Faroeste moderno do sertão
Sim, eu fui assistir a um filme brasileiro no cinema em meio a uma enxurrada de boas indicações para o Oscar 2016. E sim, eu não me arrependi nem um pouco. Pelas chamadas na TV e pelo trailer, eu já sabia que o filme "Reza a Lenda" seria diferente de toda essa sucata nacional, de drama sem graça a comédia falastrona, que surge por aí.

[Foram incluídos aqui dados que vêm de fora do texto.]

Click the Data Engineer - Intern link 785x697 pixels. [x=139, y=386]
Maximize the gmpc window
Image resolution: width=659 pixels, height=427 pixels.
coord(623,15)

Mas chegar à sessão e ver, já na primeira cena, um take de ação delirante, com direito a perseguição policial em alta velocidade a motoqueiros bandidos do sertão, com cortes perfeitos numa exímia montagem, sem nenhum amadorismo, e que vai culminar num acidente daqueles que te deixa com os olhos arregalados, é algo que já valeu a pena e que você nunca viu no cinema brasileiro.
O filme do diretor estreante Homero Olivetto é assim: um verdadeiro filme de ação, cuja comparação com blockbusters de enormes orçamentos já até surgiram - falaram até que é um "Mad Max" nordestino. Também não é pra tanto... Só demos aquela abrasileirada, certeira, eu diria. A caatinga e o sertão, amplamente retratados em nossos filmes, agora são cenários de um faroeste do cangaço, onde até o "fim do mundo", nas palavras de um dos personagens, precisa de uma solução. E é por meio da fé, e da crença a uma lenda do sertão, que a bandidagem de anti-heróis tenta chegar a esse desfecho.
Explicando o roteiro: a trama gira em torno de uma santa de ouro que, segundo uma tal lenda, faz milagres. Um grupo de bandidos motoqueiros, liderados por Ara (Cauã Reymond), rouba a santa - que pertence ao cruel fazendeiro Tenório (Humberto Martins) e é exposta por ele num morro com entrada paga - e a leva para uma capela no meio da caatinga, onde eles acreditam piamente que aquele ato vai trazer a tão esperada chuva pro sertão. Ara tem que lidar com uma refém, Laura (Luisa Arraes), com o ciúme doentio de sua mulher cabra macho, Severina (Sophie Charlotte), e com os capangas do poderoso sertanejo, que vão em busca da santa. Numa narrativa cheia de nuances e que seguram sua atenção pelas tramas entrelaçadas, as cenas de ação pipocam na telona, somadas a uma trilha que vai desde as batidas pesadas do rock e hip hop até o som característico das sanfonas nordestinas.
Você viu que só falei coisa boa do filme, né? E se aprofundarmos ainda mais na tradição do nosso povo, a produção fica ainda mais interessante. Uma população sofrida que quer o mínimo - a água - e não tem onde recorrer, senão aos céus, só lhe resta a fé. É tanta dor que, em certo momento, o personagem de Cauã diz: "Deus não castiga sem motivo. A gente sofre é por alguma razão". Parece que eles sentem e aceitam a arbitrariedade divina, porém, buscam remediar à maneira deles. Justiceiros velozes podem, sim, tentar trazer a esperança de volta para o povo. "Se é na fé que mora a força do homem, e apenas os fortes têm fé, só os corações grossos vão sobreviver".